In response to a question about how marketable a policy would be if it faced a COI increase, he conceded that it could result in fewer or lower offers, but he believes it still would be better than surrendering the policy.
Jule Rousseau, an attorney with the Arent Fox LLP law firm in New York who represents investors in litigation opposing COI increases, said he believes more information would be useful to insureds.

"You can know if it's no big deal or 'Oh my God, it makes my insurance unaffordable,'" he said.
Rousseau said the information also will help attorneys like himself who fight the rate increases through litigation.
"It will be useful to us that sue them for improper increases. We'll now have something in writing saying what it is. It will help measure the effect," he added.
He found another part of the bill helpful as well.

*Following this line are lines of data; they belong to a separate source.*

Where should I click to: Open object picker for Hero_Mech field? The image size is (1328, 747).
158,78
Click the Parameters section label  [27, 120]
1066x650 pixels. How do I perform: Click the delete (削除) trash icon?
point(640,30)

He was referring to the section requiring disclosure of credited interest rate decreases.
The provision requires insurers to notify policyholders if it plans to decrease the credited interest rate paid on a policy's accumulation value.
Insurers would be required to disclose the percentage decrease in the credited interest rate, the minimum credited interest rate stated in the policy, the date when the change is to take effect, a comparison of the change to the current and minimum credited interest rates and the options open to the policy owner under the policy.
Rousseau said attorneys fighting COI rate increases typically raise crediting rate issues in the litigation as well.
"If it's an unfair increase in COI, it's an unfair decrease in crediting," he said, saying the money necessary to pay higher premiums often comes from the cash accumulated in the policy.

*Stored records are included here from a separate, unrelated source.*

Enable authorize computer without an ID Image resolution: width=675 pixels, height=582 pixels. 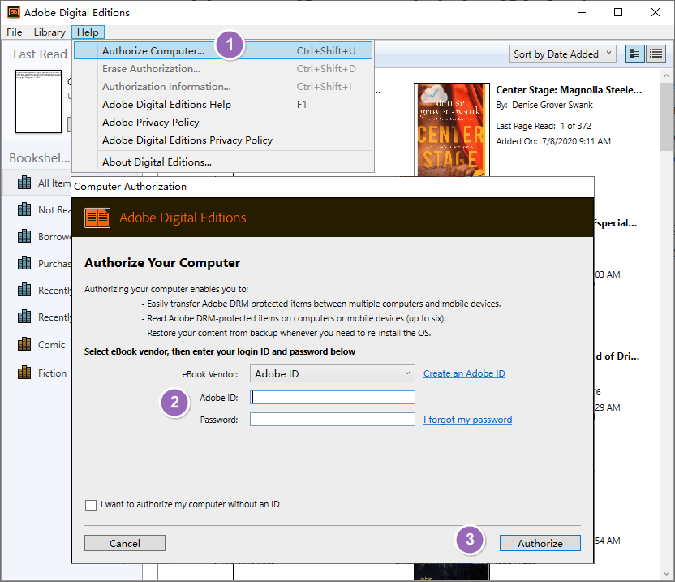(91, 504)
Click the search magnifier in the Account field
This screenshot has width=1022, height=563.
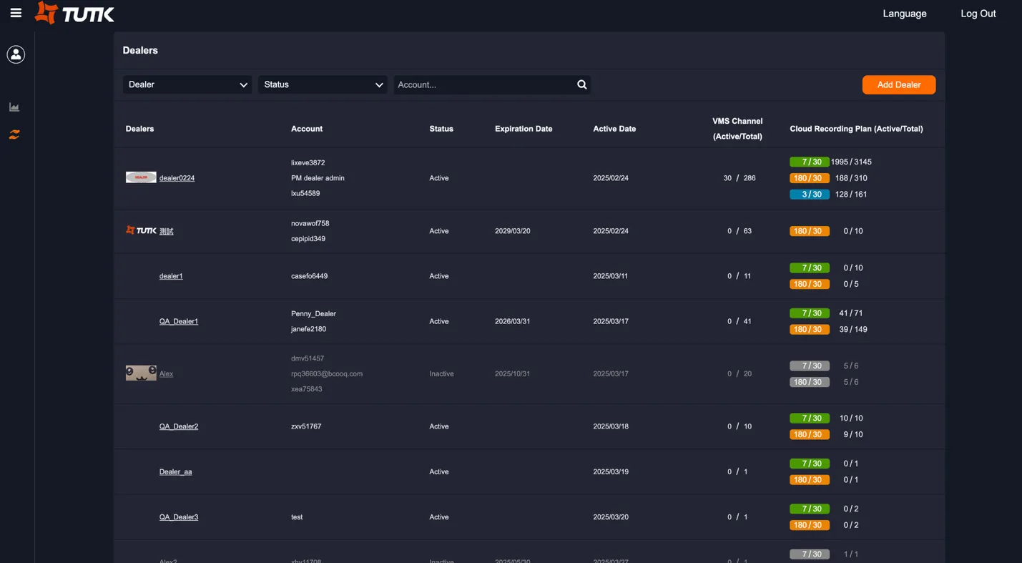(x=581, y=84)
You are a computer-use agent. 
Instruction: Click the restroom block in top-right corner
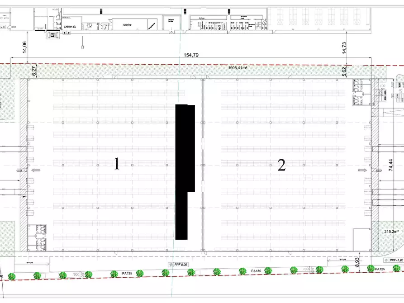(x=361, y=91)
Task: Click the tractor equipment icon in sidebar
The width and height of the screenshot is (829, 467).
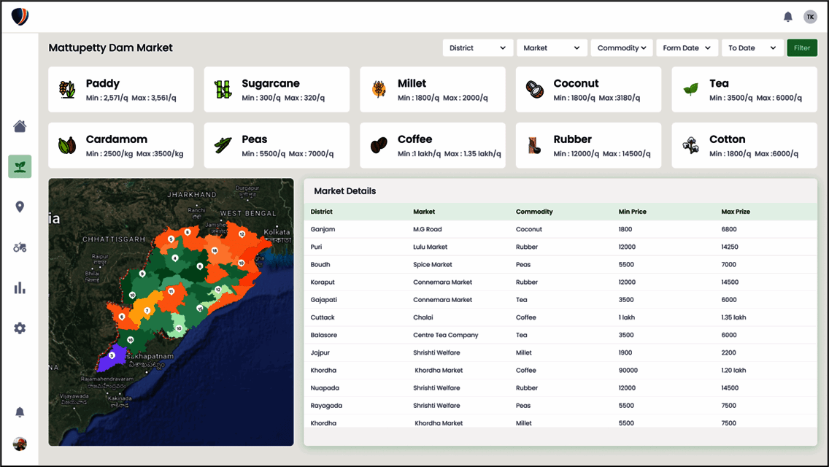Action: coord(20,247)
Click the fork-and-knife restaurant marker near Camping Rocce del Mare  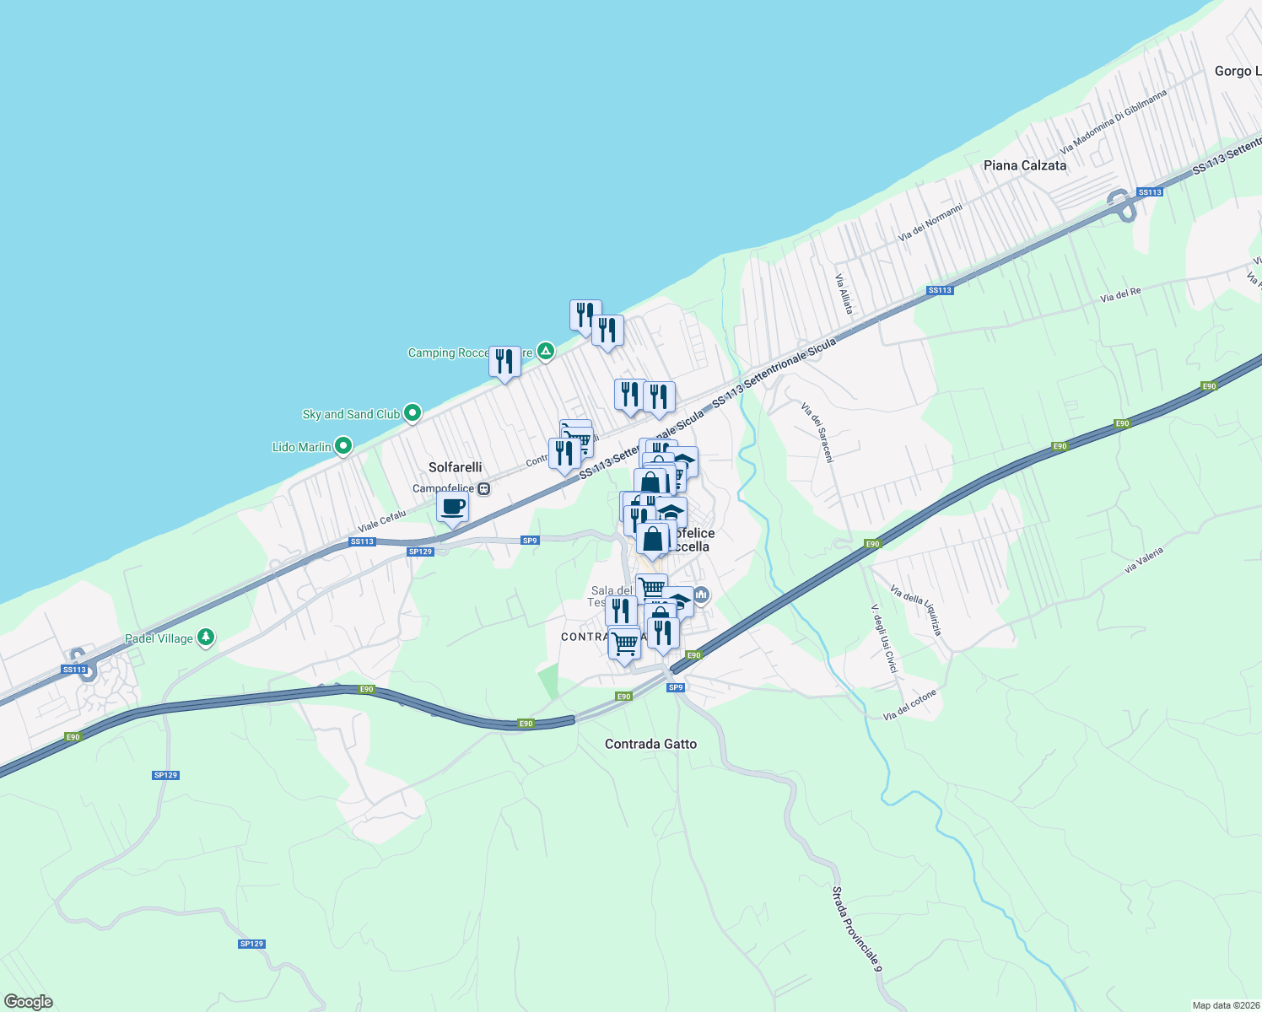(504, 361)
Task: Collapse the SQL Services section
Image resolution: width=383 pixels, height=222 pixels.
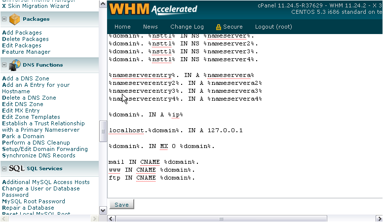Action: click(x=4, y=168)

Rousseau said he doesn't believe that if the bill becomes law it will deter insurers from raising COI rates because it's just giving notice of the increases.
"Not so sure, if they really want to slam the market, they will give notice and move ahead, but the risk will be greater since they will have made statements to the customers, particularly about crediting rates, which could be used in the COI lawsuits that will follow," he said in an email.

Two other attorneys who wage legal battles against insurers who raise COI rates also said they didn't believe the legislation would act as a deterrence to increases.
"While I think it's a step in the right direction, I don't see this bill as one that would deter insurance companies from raising rates, as it merely imposes certain disclosure requirements," Khai LeQuang, an attorney with the Orrick, Herrington & Sutcliffe LLP law firm in Irvine, Calif., said in an email.
Steven Sklaver, an attorney with the Susman Godfrey LLP law firm in Los Angeles who files class-action suits against carriers who raise COI rates, only said "no" in an email response to a question about whether it would deter carriers from raising rates. He didn't elaborate further.
Neither Craddick nor an aide was available for comment.